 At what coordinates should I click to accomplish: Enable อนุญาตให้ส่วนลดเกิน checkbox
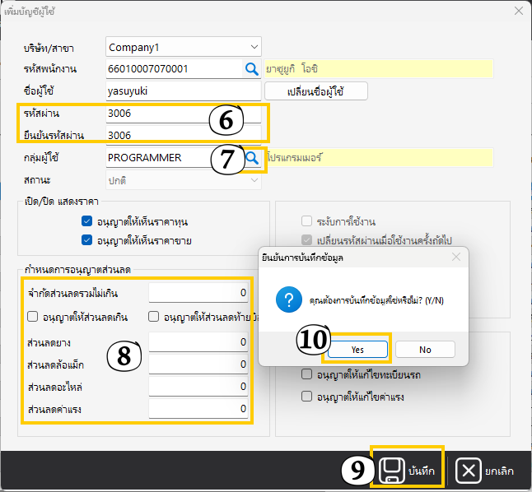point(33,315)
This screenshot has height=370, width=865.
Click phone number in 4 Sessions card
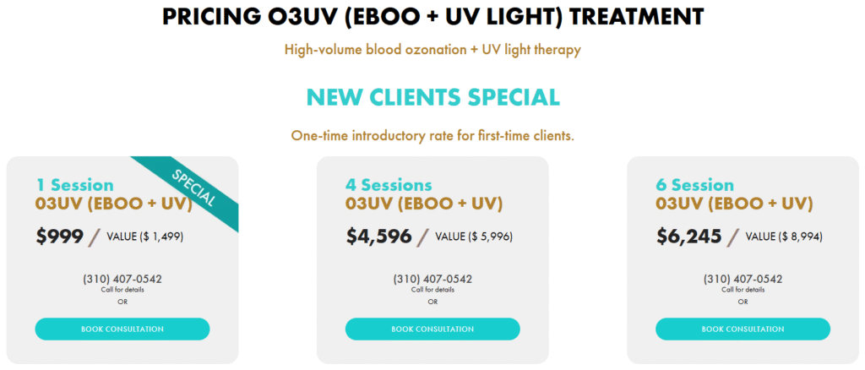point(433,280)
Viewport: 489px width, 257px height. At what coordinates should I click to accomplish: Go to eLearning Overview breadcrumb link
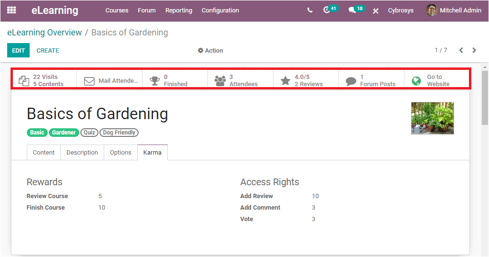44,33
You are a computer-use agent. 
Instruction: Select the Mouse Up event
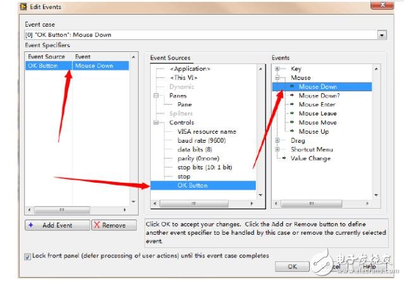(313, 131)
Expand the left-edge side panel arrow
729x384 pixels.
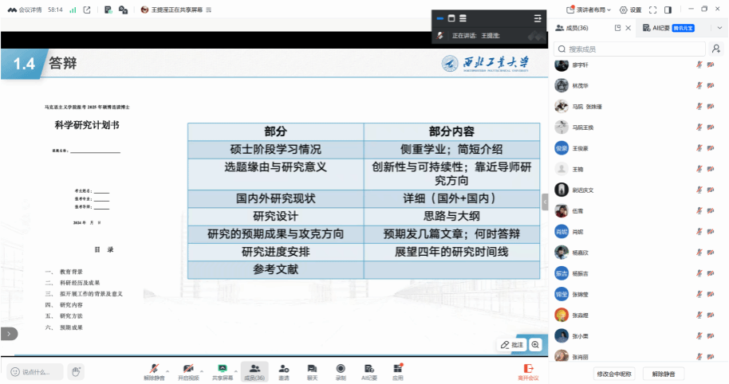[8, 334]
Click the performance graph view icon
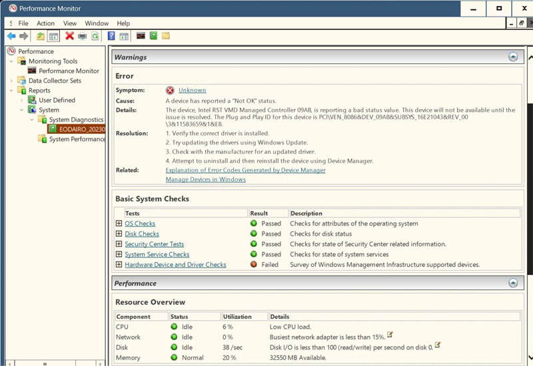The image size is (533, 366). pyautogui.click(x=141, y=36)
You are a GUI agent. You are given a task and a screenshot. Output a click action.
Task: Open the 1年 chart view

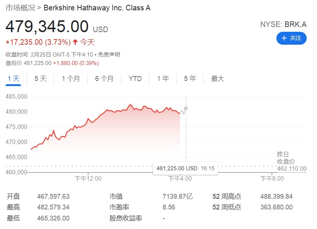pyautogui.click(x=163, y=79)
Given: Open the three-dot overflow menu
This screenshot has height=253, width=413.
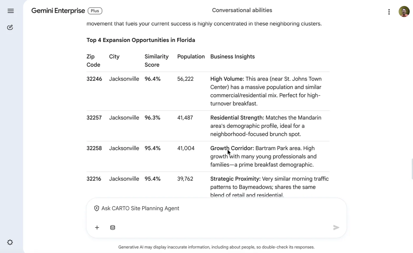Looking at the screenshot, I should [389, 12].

=-=-=

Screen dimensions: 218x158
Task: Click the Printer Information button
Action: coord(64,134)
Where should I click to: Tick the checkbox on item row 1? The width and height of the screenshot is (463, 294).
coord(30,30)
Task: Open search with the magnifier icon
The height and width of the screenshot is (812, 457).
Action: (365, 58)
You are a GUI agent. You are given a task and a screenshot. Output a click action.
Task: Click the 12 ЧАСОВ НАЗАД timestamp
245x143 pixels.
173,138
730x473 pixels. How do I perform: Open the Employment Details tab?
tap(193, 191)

=-=-=

TASK DESCRIPTION: Pictures excluded, give again exactly and only the lines of the material above from the line with "Expand the left-edge side panel arrow" through the line with "Given: Open the three-dot overflow menu".

PROBLEM SOLUTION:
Expand the left-edge side panel arrow
729x384 pixels.
[8, 334]
Click the performance graph view icon
The image size is (533, 366). pyautogui.click(x=141, y=36)
You are a GUI agent. You are given a task and a screenshot. Output a click action.
Task: Open the 1年 chart view

pyautogui.click(x=163, y=79)
Given: Open the three-dot overflow menu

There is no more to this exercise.